此时此刻,就在贺南枝还吹着冷空调在准备开机之前的围读时,季茵茵连剧本都没翻一页,携带着她的助理保镖离开了酒店。
一个多小时的路程倒是过得很快,只是中途导航迷路,等赶到那片老城区时已经夜幕降临了。

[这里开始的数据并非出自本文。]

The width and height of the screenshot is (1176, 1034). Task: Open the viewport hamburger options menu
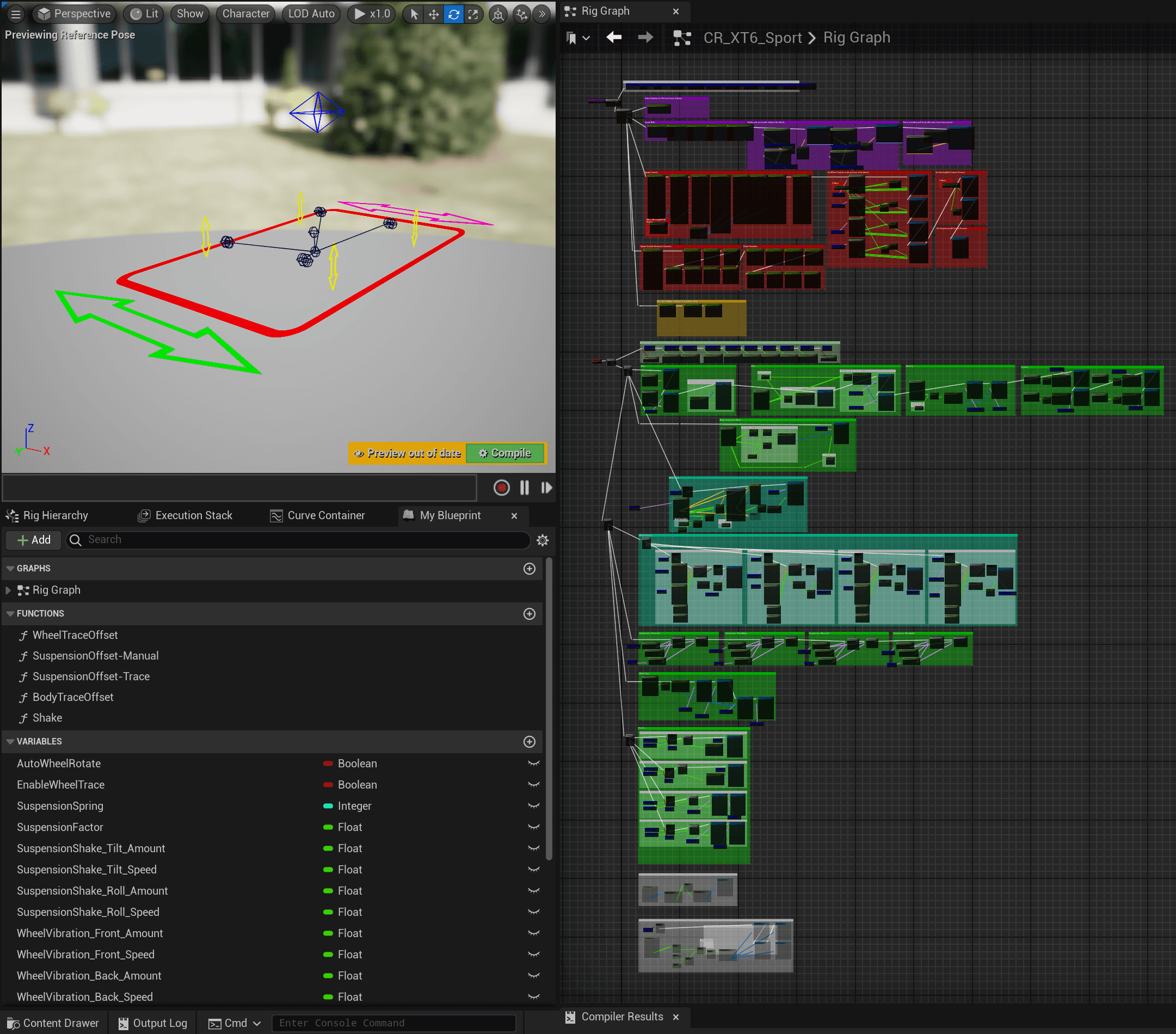point(16,14)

她被助理搀扶着下车,踩着青石地板的时候,浓妆也掩不住几分憎恶情绪:“这走一回,我鞋子都要报废了。”
季茵茵的高跟鞋都是高奢品牌的,禁不住这般磨损。
助理也迎合道:“这破地方出来的……怎么能跟茵茵姐比呢。”
说几句话的功夫,转眼就到了门庭冷清的剧院门口。
季茵茵也不要人扶了,气势凌人地踩了进去。
她曾经隔着遥遥距离见过两次林惊鹊,都是在贺家给贺南枝举办生日宴的时候,印象中存在感很低,喜穿磨得发白的素裙,那纤柔的背永远是一贯笔直,话极少,唇薄苍白,只会带着微茫的笑。
这种淡而无趣的女人,竟然会生出心思去抢贺斯梵?
季茵茵心底泛起警觉敌意来,下秒,就看到林惊鹊从屋里出来,音色柔美清澈问出:“你找谁?”
她从极艳的唇,溢出来一抹冷笑:“找你啊。”
没等林惊鹊再问,扬手就狠狠地,照着扇了一耳光过去。
院中的灯笼一晃,稀碎光晕落在林惊鹊半张瓷白的侧脸上,以一种肉眼可见的速度红肿了起来。
气氛静到极致。
数名保镖堵着门,助理也站在十米远的距离外,冷眼看着这幕。
季茵茵此刻的气势何止是想扇她,恨不得把这身美人皮给活剐下来。
林惊鹊身姿未动,只是抬起脸说:“道歉。”
“你叫我道歉?”
季茵茵仿佛听到了莫大笑话,稍靠近,语气幽幽地在她耳边说:“打你一巴掌只是警告,你该跪下来感恩戴德,我只是打你,而不是让保镖把这个破地方砸——”
话还未说完。
林惊鹊纤瘦的手腕抬起,也原封不动地还了她一耳光。
季茵茵眼眸震惊:“你敢打我?”
下秒。
林惊鹊又给了她一记耳光,柔和的侧颜神情未变。
“林惊鹊!”
“啪!”
第三个耳光落在季茵茵脸上,也同时响切在了整个剧院里里外外。
“听话”
巴掌声落地。
等数位保镖震惊地回过神, 要来护驾的时候。
柳成竹劲腰系着碎花围裙,听到吵闹声急匆匆地从厨房跑了出来,手里还拿着一把沾了血的菜刀。
“谁来闹场子?”
别看他长得偏儒雅含蓄挂的, 自幼却跟着师傅走南闯北的全国演出缘故, 也碰到过各种砸场子的事故, 所以一抬出唱戏时的气势, 加上短袖下的手臂线条清晰有力,一看就是练过的,猛地就将一群系统培训出来的保镖都给镇住了,纷纷犹豫不敢上前。
“你——”季茵茵颤着声音说话时, 能清晰地感觉到牙齿出血的味道, 没想到只顾着看林惊鹊身形柔弱似蒲柳,却忘了她是学戏曲的,常年风吹雨打都要练功,扇人耳光的力度, 自然是她这种娇生惯养的大小姐不能比。